4. DNA sequencing vs. Sanger Over-night primer extension sequencing

The first full DNA genome was sequenced in 1977 using radioactive labelling of the DNA and then X-rays to visualise fragmented DNA. This was called Maxam-Gilbert sequencing. Over the years, the method of sequencing has changed dramatically. In the early 1980s it was achieved using non-radioactive methods of transferring the DNA molecules in the sequencing reaction mix onto an immobilised matrix during electrophoresis. Then 1987 a method was developed using a novel florescent labelling technique allowing all four bases to be identified in a single lane, then by 1990 this had become large scale sequencing and a lot cheaper to do! Today we have high throughput sequencing, or next generation sequencing which allows for the entire genome to be sequenced. This has gone from a laborious, very hands-on and time consuming method to sequencing results over night!
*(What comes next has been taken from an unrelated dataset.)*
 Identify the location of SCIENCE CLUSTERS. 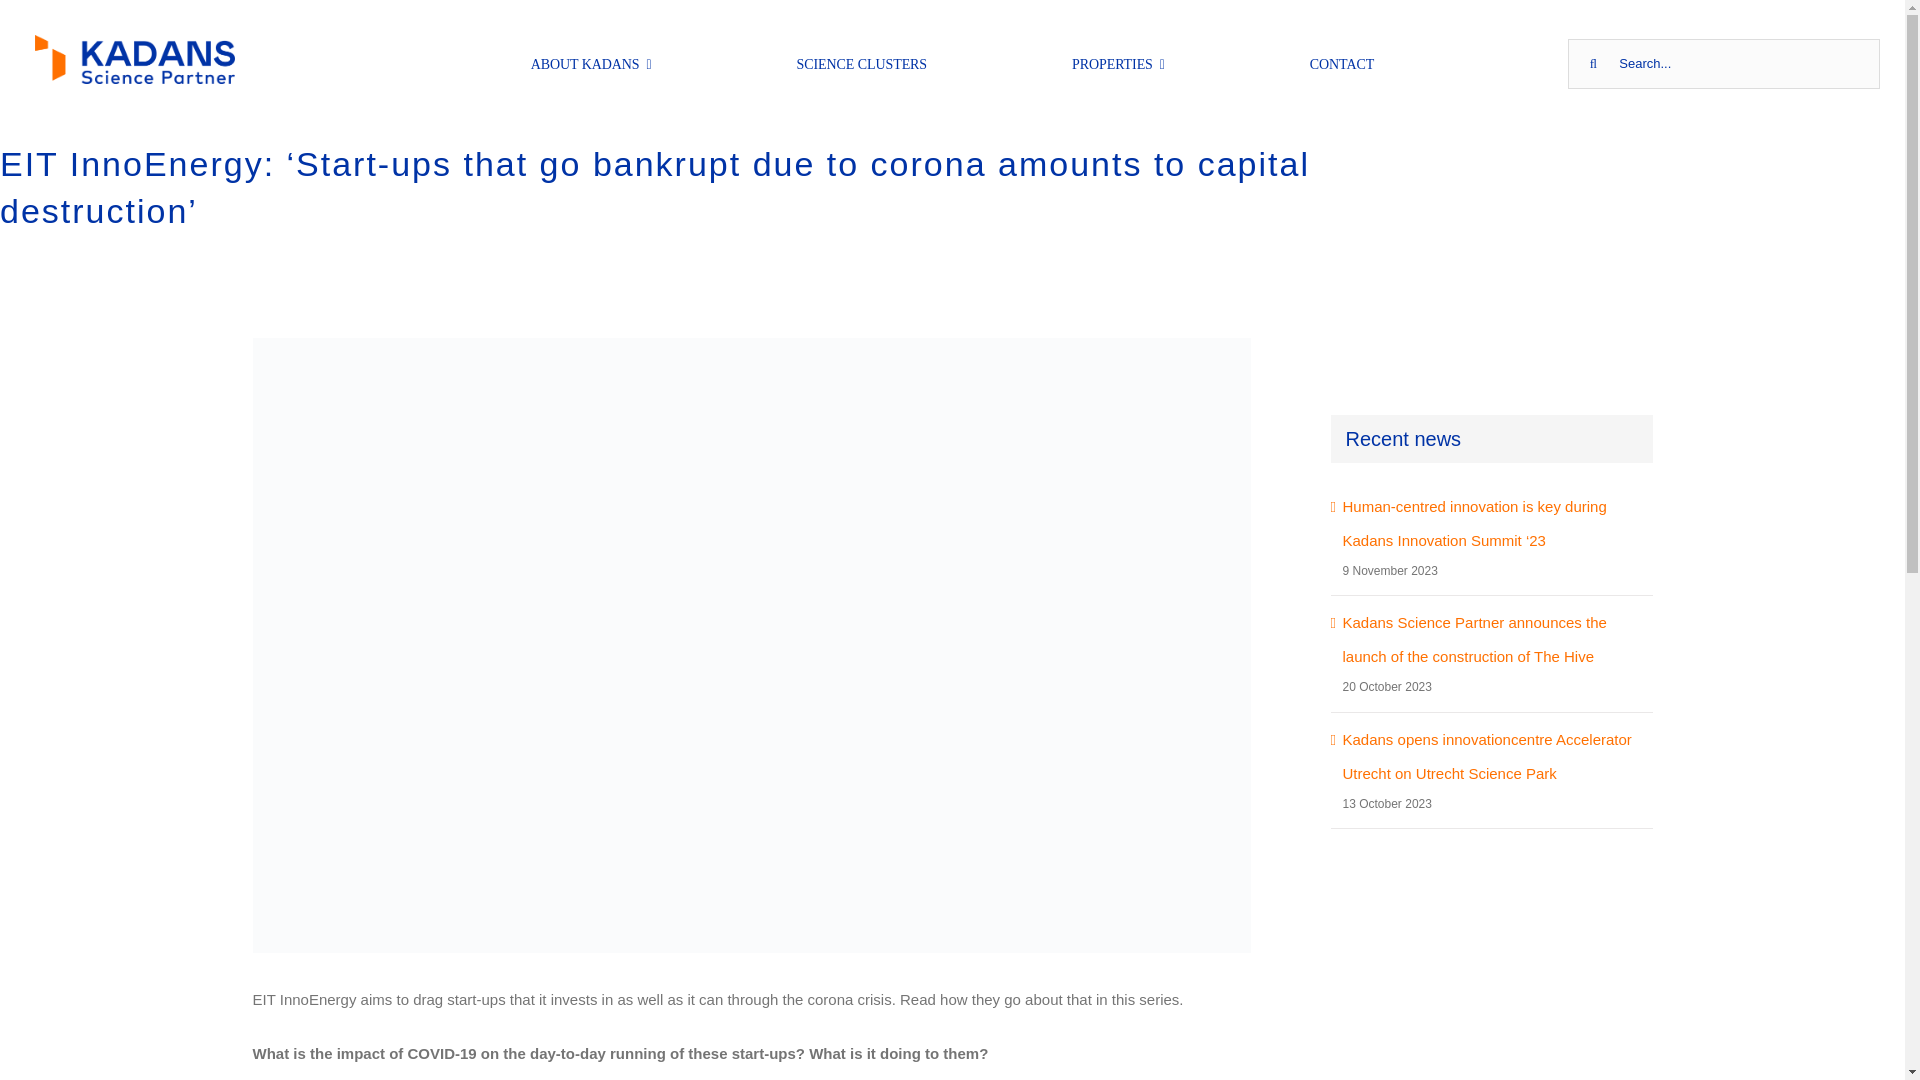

There have been vast expanses in technology available in the lab and a lot of this technology is continuing to develop, increasing the throughput, making the equipment cheaper and more accessible. So perhaps next time your supervisor makes a comment about how we have it easy, consider they may be right- but only in terms of resources, not in terms of the work load!

About Me: 


I am a PhD student at the University of Nottingham studying helicases in DNA repair. I am currently working at the Biochemical Society with the public engagement and education department. I really enjoy talking about science (any and all science) with the public and would love to see changes in STEM education.